──────── RECORDS FOR THE EXERCISE ────────

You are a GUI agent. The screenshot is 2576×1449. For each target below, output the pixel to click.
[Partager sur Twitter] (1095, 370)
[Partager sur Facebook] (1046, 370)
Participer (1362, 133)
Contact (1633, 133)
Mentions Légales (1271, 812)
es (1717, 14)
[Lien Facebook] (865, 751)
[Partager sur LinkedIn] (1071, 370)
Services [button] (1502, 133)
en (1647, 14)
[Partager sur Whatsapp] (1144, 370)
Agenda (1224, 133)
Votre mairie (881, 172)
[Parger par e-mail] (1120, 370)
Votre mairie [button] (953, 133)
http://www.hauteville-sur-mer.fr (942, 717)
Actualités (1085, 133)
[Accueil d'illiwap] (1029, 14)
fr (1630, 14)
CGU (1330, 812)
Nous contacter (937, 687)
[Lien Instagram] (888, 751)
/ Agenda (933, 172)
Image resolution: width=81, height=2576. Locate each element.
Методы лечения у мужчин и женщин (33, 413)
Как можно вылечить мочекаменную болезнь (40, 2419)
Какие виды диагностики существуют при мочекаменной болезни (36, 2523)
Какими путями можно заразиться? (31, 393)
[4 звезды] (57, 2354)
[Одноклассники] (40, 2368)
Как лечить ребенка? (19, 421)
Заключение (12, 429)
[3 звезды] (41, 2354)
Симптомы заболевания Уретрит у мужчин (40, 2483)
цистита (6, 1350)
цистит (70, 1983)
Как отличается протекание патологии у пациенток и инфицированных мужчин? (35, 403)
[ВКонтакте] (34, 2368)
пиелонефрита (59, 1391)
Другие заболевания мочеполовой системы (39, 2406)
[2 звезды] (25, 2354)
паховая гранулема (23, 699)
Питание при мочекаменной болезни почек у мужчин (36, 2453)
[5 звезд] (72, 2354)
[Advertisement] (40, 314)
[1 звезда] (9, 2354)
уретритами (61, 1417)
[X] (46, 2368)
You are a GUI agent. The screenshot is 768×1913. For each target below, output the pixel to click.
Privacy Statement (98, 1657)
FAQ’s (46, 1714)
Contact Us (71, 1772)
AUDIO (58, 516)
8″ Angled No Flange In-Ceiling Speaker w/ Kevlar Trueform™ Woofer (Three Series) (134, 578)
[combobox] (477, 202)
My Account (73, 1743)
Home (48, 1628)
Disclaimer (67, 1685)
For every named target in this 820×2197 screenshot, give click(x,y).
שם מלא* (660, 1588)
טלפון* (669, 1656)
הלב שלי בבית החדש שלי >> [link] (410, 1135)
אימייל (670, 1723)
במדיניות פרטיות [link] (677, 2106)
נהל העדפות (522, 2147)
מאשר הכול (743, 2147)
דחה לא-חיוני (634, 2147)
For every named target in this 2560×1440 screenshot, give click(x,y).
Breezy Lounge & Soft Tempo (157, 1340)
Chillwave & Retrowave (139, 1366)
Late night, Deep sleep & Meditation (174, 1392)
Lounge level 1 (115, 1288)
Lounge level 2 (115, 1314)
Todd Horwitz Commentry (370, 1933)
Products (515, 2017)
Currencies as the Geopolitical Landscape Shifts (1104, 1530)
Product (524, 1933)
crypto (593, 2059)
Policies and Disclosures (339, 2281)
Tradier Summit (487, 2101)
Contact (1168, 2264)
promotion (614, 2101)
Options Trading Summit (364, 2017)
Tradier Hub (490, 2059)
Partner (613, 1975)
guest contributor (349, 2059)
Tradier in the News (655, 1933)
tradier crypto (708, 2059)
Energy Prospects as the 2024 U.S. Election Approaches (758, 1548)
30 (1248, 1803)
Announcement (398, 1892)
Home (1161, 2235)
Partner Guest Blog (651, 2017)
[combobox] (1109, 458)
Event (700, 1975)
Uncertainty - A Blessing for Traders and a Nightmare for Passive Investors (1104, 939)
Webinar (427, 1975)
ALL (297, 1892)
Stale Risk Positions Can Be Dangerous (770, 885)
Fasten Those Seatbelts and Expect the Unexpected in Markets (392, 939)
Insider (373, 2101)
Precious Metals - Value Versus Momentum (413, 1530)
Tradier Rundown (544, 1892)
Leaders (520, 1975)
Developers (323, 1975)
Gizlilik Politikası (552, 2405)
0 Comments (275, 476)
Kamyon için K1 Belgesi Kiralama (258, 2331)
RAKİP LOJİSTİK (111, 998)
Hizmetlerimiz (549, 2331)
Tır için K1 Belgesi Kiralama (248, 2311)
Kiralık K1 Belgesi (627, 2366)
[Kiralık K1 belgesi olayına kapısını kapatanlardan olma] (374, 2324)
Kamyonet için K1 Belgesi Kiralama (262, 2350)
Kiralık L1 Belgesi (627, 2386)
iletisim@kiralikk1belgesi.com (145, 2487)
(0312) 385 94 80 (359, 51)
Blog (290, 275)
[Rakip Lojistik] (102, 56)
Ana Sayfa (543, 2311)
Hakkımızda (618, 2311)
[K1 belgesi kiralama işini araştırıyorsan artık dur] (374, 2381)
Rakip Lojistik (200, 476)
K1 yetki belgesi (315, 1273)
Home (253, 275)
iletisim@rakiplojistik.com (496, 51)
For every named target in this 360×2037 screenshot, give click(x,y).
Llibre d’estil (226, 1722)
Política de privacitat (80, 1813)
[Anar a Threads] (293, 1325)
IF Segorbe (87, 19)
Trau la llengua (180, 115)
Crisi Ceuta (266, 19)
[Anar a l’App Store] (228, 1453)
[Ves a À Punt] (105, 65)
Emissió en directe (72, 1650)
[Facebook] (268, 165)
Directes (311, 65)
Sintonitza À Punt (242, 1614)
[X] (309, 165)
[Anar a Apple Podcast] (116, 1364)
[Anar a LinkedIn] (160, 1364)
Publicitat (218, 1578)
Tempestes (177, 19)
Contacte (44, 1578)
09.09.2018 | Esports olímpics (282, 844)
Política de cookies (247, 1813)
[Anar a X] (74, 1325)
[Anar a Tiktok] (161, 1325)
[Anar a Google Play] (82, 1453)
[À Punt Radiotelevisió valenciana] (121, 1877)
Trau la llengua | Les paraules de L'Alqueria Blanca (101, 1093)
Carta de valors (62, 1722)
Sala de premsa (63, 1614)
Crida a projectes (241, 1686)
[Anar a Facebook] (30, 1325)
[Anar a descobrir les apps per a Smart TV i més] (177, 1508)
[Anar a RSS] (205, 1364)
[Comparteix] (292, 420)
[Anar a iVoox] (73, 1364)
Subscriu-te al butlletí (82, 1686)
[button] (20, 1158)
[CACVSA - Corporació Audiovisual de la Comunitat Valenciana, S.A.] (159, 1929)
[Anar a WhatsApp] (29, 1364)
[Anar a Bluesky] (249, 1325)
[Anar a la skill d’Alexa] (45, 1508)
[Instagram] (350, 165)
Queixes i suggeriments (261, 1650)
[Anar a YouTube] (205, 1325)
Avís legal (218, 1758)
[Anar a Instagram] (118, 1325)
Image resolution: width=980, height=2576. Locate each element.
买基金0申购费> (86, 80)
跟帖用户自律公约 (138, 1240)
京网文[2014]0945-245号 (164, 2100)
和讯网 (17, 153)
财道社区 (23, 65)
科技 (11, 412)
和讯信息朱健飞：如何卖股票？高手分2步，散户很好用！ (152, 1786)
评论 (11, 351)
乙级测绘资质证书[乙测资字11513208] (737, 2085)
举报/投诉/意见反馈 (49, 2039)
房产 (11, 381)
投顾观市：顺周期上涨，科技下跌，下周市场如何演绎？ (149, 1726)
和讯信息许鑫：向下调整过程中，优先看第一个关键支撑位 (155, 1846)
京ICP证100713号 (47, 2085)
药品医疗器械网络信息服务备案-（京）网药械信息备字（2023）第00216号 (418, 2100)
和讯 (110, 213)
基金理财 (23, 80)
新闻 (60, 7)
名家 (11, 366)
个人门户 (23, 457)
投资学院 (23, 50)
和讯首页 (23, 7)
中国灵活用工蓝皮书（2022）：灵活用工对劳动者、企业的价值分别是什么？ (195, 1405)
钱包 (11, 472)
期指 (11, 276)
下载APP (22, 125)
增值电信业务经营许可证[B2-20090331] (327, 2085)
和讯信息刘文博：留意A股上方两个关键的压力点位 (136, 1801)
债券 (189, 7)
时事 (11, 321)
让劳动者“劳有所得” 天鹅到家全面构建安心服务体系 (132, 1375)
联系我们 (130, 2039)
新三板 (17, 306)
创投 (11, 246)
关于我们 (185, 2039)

────────

EXERCISE GOAL
Take the entries above and return only the lines from the one with "Products (515, 2017)" to the one with "Event (700, 1975)", both included, unchanged.

EXPECTED OUTPUT
Products (515, 2017)
Currencies as the Geopolitical Landscape Shifts (1104, 1530)
Product (524, 1933)
crypto (593, 2059)
Policies and Disclosures (339, 2281)
Tradier Summit (487, 2101)
Contact (1168, 2264)
promotion (614, 2101)
Options Trading Summit (364, 2017)
Tradier Hub (490, 2059)
Partner (613, 1975)
guest contributor (349, 2059)
Tradier in the News (655, 1933)
tradier crypto (708, 2059)
Energy Prospects as the 2024 U.S. Election Approaches (758, 1548)
30 (1248, 1803)
Announcement (398, 1892)
Home (1161, 2235)
Partner Guest Blog (651, 2017)
[combobox] (1109, 458)
Event (700, 1975)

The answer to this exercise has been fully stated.